“Se due di voi sulla terra si metteranno d’accordo per chiedere qualunque cosa, il Padre mio che è nei cieli gliela concederà. Perché dove sono due o tre riuniti nel mio nome, lì sono io in mezzo a loro.” (Matteo 18,15-20).

Il Buon D-o non ha preferenze e non privilegia nessuno. Ha un unico obiettivo: salvare tutti, perché ama e ha misericordia per i piccoli, gli ultimi, i poveri, i deboli.

É sulla base di questo annuncio che Gesù affronta il tema del subire il male altrui. Riprendendo il libro del profeta Ezechiele scopriamo che D-o chiede di essere sentinelle del malvagio, ovvero di ammonirlo senza desistere.

Così fa Gesù sottolineando tre gradi di attenzione verso chi fa il male:  ammonirlo personalmente, con dei testimoni e nella comunità. I discepoli di Gesù sono chiamati alla responsabilità verso il prossimo.

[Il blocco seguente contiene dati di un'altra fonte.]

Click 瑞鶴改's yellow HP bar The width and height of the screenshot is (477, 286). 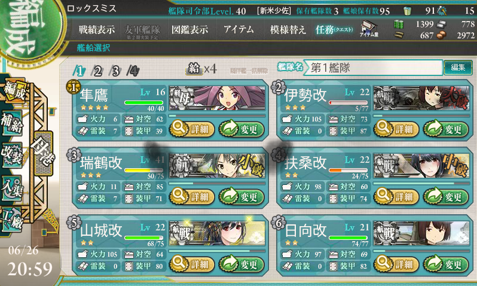point(144,171)
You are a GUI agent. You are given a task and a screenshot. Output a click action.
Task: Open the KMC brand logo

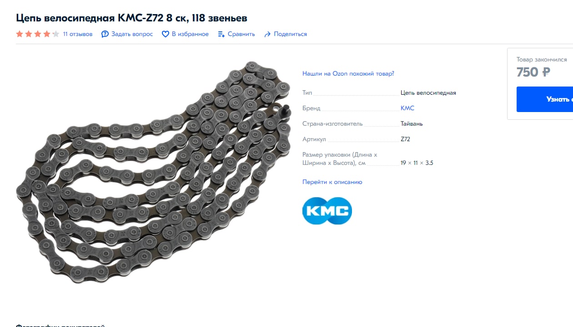coord(327,210)
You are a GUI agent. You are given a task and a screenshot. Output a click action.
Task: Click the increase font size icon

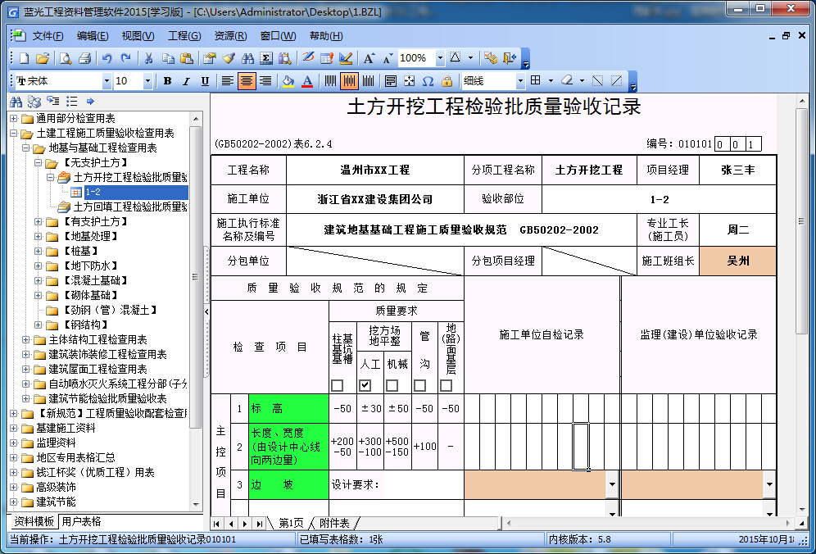(369, 58)
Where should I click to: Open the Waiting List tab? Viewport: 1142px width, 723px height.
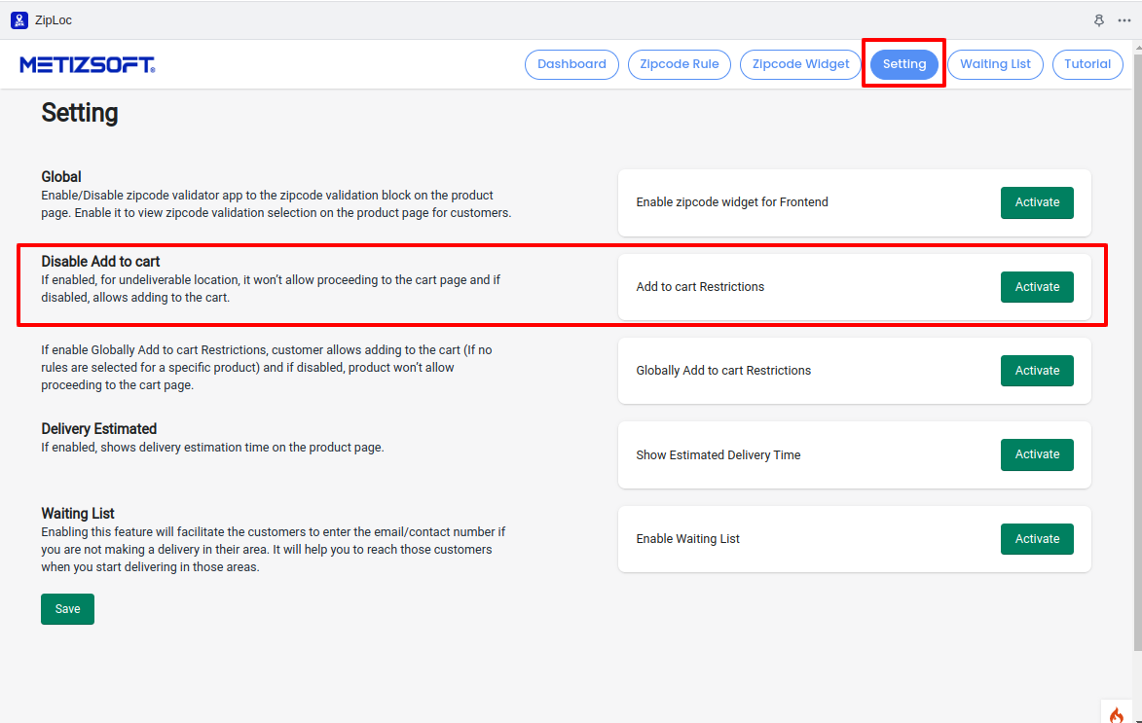pos(995,64)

Nella nostra cultura oggi difficilmente abbiamo il coraggio di agire così. Preferiamo rivolgerci ad un avvocato e ricorrere al giudice. Tuttavia l’Evangelo di oggi ci richiama a non trattare superficialmente il malvagio.

Però Gesù ci aiuta ad un anteriore passaggio. Sottolinea che se due o più si ritrovano e chiedono qualcosa al Signore troveranno il Padre disponibile ad accogliere le richieste, perché condividendo ci si ama e si fa in modo che il Signore abiti in noi.

É un percorso quello di Gesù sorprendente, che trova nell’altro, l’attenzione concreta per far crescere la comunità. E non solo quella religiosa, anche quella civile.

Non c’è da stupirsi se Papa Francesco ci spiazza con la prossima Enciclica, intitolata “Fratelli tutti”, dedicata alla fraternità e all’amicizia sociale. È un modo per rilanciare l’impegno di essere sentinelle verso l’altro da noi e per cambiare le logiche della paura e del sospetto verso l’altro da noi.

In questo caso nessuno può fuggire da questa responsabilità.